One of his favorite buildings that
has not survived was the Majestic Hotel, which was across
the street from the Pioneer building and is now a parking
lot.
“The Majestic Hotel was masonry on
the outside and all wood frame on the inside. I can remember
walking in there and seeing Col. (Dwight D.) Eisenhower and
Gen. (Walter) Kruger (during the big Louisiana Maneuvers)
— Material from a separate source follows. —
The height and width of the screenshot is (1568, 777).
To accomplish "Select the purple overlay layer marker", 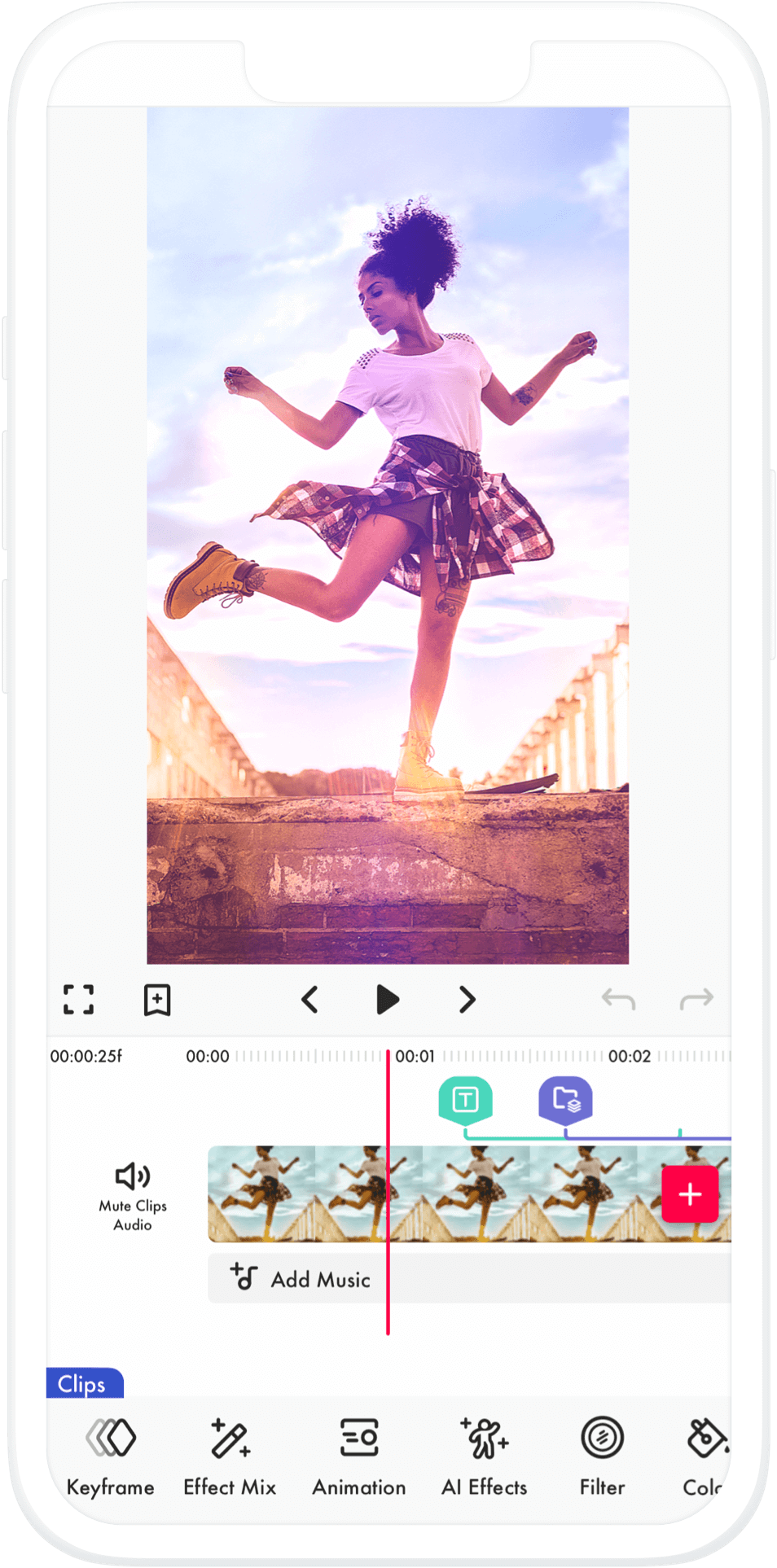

before World War II,” he said. “I was intrigued. We were
getting ready to get in a war, and I thought it would be
over before I ever got a chance to get in it. Boy, was I
wrong.”
He said the Majestic had a great
ballroom, but it was the long porch on the outside that
everybody enjoyed. On the inside were a barber shop, drug
store and some offices.
“I remember when I came back to Lake
Charles in 1950, I got a haircut every Friday and six of the
leading men in the town went in there every morning at 8
o’clock and got a shave and a shoe shine. They left there
and went to breakfast every morning. They all got a hair cut
every Friday,” he said.
With regard to the future of
architecture in the city, he said Lake Charles is doing much
better than much of the rest of the country.
“In Lake Charles, there is a lot of
building going on and a lot of architecture work,” he said.
He also credits the people of Lake Charles for supporting
good architecture. “I think Lake Charles was lucky that
Favrot & Livaudais came in here, and we have a tradition of
good architecture, and they started it,” he said. Gallaugher
praised the community for appreciating quality architecture.
“I think that says a lot for Lake Charles,” he said.